Now I need to vent about some of the issues I have read because there were some things that really stuck in my craw. My biggest issue is with the portrayal of women in Catwoman and Voodoo. Yes I understand that these are comics and not the real world and that I can’t hold them to real world standards, but, seriously come on, can there be some substance to these women? Even a little? Did the writers not have sisters, or mothers to bounce ideas off of? Some to say, “Hey that sucks.” Or “Who would really do/say that?”
Excuses can be made for Voodoo because she is an alien, and apparently if an alien wants to learn information from human men and decides to take the form of a human woman, the most logical place for her to work is a strip club. Why would she get any other type of job that wouldn’t objectify her in such a way? If she can shapeshift I bet she could get some good forged documents, or steal the identity of a woman that works for the NSA or something. Did we need another excuse to see another scantily clad body? No; especially not a boring alien one.

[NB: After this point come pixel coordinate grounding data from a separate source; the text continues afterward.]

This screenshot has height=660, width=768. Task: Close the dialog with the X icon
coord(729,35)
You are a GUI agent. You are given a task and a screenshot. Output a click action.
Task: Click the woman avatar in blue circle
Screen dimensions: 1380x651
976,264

Aside from that, the abundance of not-much-going-on was astounding in a lot of these issues. Again if you’re trying to attract customers then a little something should happen in the story’s issue one to make you want to buy issue two. Too many of them were pages full of nothing, or nothing that someone new to the universe would find interesting. Some of the books that I have gotten to so far have been a huge waste of $2.99. With the exceptions of Justice League Dark, and I, Vampire I am really disappointed by what could have been a huge and inspiring event in comic history.

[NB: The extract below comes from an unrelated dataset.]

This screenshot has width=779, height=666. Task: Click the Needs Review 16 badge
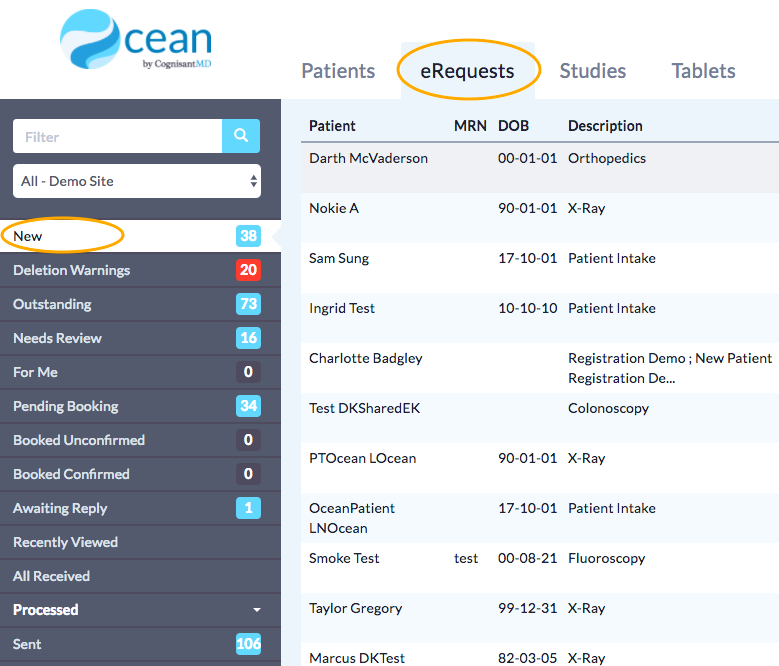coord(248,338)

From Ed Cambro, Longtime DC Fan
First of all, “soft reboot” sounds like a carnal act involving a computer. Second, you remember a little while back my message to DC was sometimes you can have your cake and eat it too? Well, I wasn’t talking about this.
So, all 52 new rebooted re-imagined reanimated whatever issues have been published by DC Comics. It was pretty uninspired. The fact is, they’ve already made things more confusing, as some comics in the same family take place five years in the past while some titles have characters who are now younger, but their recent story continuities are totally intact. Jim Gordon isn’t gray-haired yet in any of the Batman comics, but Detective Comics now takes place in the past while Batman, Batman Incorporated, Batman & Robin take place in the present.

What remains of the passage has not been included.